**Provided material:**
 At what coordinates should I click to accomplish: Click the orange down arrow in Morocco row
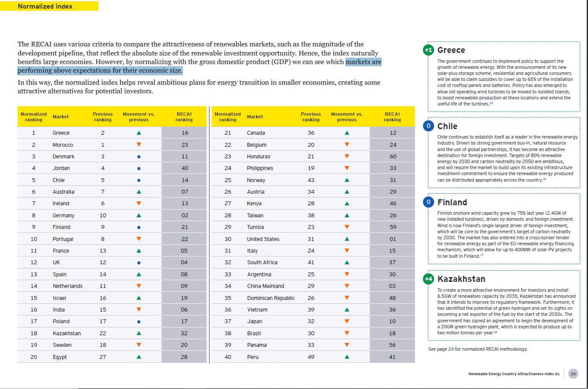coord(139,145)
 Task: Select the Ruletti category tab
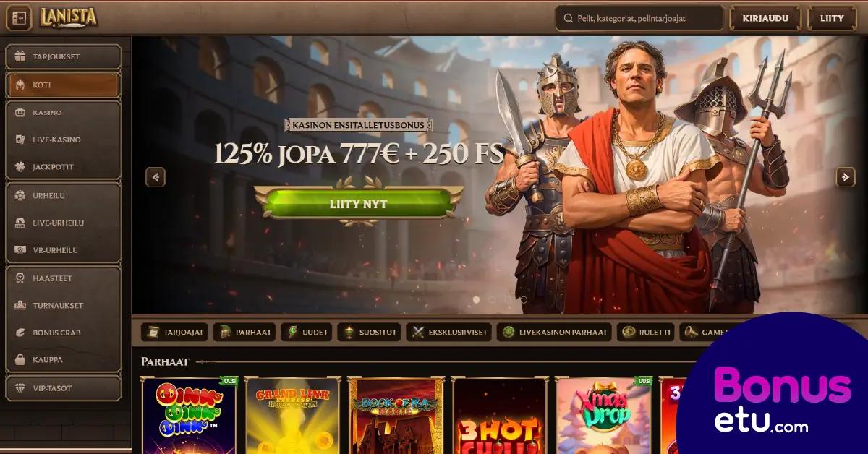point(646,333)
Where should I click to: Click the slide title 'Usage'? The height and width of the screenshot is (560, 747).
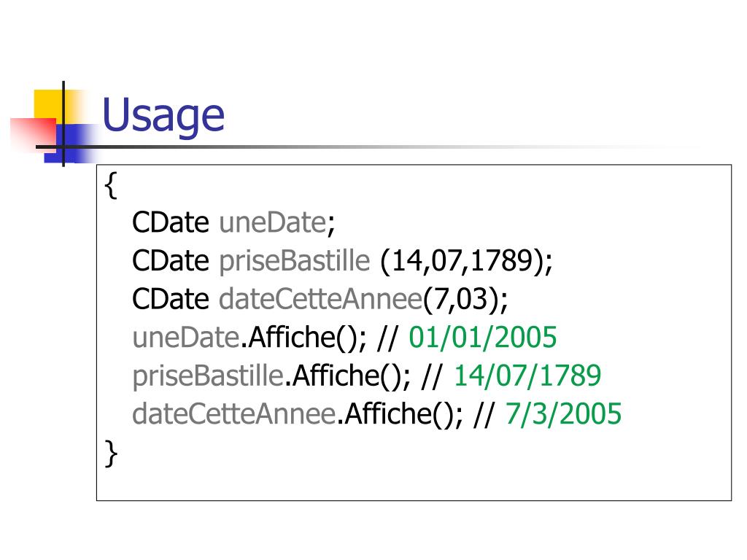pos(163,115)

**Work task:**
Are you able to set down all the lines above exactly, without any pictures?

**Solution below:**
 At what coordinates should I click to accomplish: Click the orange down arrow in Morocco row
coord(139,145)
 Task: Select the Ruletti category tab
point(646,333)
Where should I click to: Click the slide title 'Usage'? The height and width of the screenshot is (560, 747).
pos(163,115)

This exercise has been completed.